### Text block

Mass grave discovered in Palmyra after recapture from IS

Syrian state news agency SANA says bodies of 40 people, including children and women, found in Palmyra

A mass grave containing 40 bodies has been discovered by the Syrian army in Palmyra after the city’s recapture from the Islamic State of Iraq and the Levant (ISIL), according to state news agency SANA.

The discovery comes as Syria’s partial ceasefire appears to be unravelling after at least 25 pro-government fighters died in clashes with opposition forces near Aleppo.

The Syrian army, backed by heavy Russian air strikes, drove Islamic State out of Palmyra last Sunday, inflicting what the army called a mortal blow to militants who had dynamited the city’s ancient temples. State news agency SANA reported that government forces had uncovered the mass grave after the area, home to world-renowned Roman ruins.

"A field source told a SANA reporter that as the engineering units and popular defence groups were combing the area, they uncovered the mass grave and managed to pull 25 corpses, three of them children and five others women, in Masakin al-Jahizia neighbourhood in the city," a report on the news agency's website said.

"Later, the source said that the number of bodies removed from the grave has reached 40 after pulling out 15 bodies, all of them belonging to women and children."

A military source told the AFP that the Syrian military ad found a grave site where officers, soldiers, members of pro-regime committees and their relatives had been buried.

######
### Data excerpt

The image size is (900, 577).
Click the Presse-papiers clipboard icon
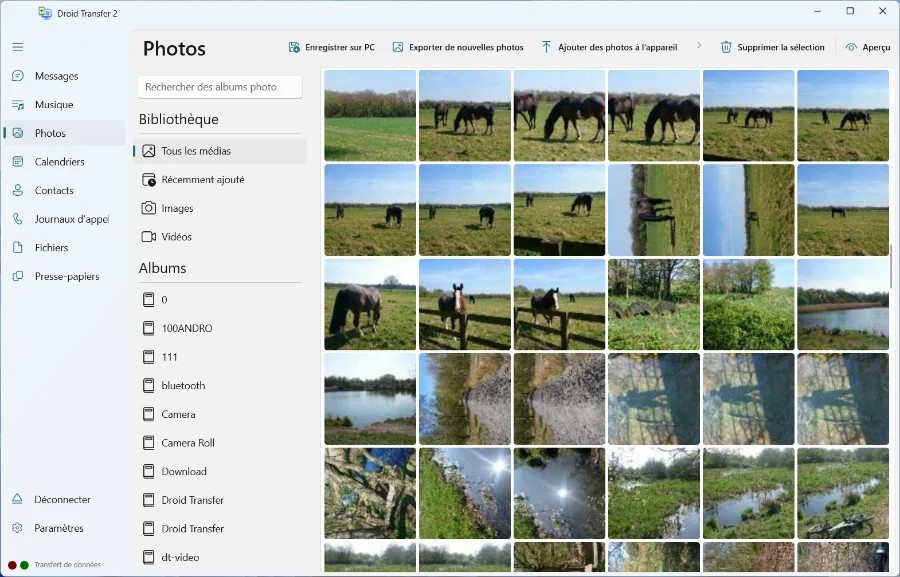coord(18,276)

######

* Task list
**1.** According to the Palmyra mass grave report, how many pro-government fighters died in clashes with opposition forces near Aleppo?
**2.** Copy the part of the Palmyra mass grave report starting at "Mass grave discovered" and ending at "world-renowned Roman ruins.".
You can set the lines aside; they aren't needed here.

* Solutions for each task
**1.** At least 25 pro-government fighters died.

**2.**
Mass grave discovered in Palmyra after recapture from IS

Syrian state news agency SANA says bodies of 40 people, including children and women, found in Palmyra

A mass grave containing 40 bodies has been discovered by the Syrian army in Palmyra after the city’s recapture from the Islamic State of Iraq and the Levant (ISIL), according to state news agency SANA.

The discovery comes as Syria’s partial ceasefire appears to be unravelling after at least 25 pro-government fighters died in clashes with opposition forces near Aleppo.

The Syrian army, backed by heavy Russian air strikes, drove Islamic State out of Palmyra last Sunday, inflicting what the army called a mortal blow to militants who had dynamited the city’s ancient temples. State news agency SANA reported that government forces had uncovered the mass grave after the area, home to world-renowned Roman ruins.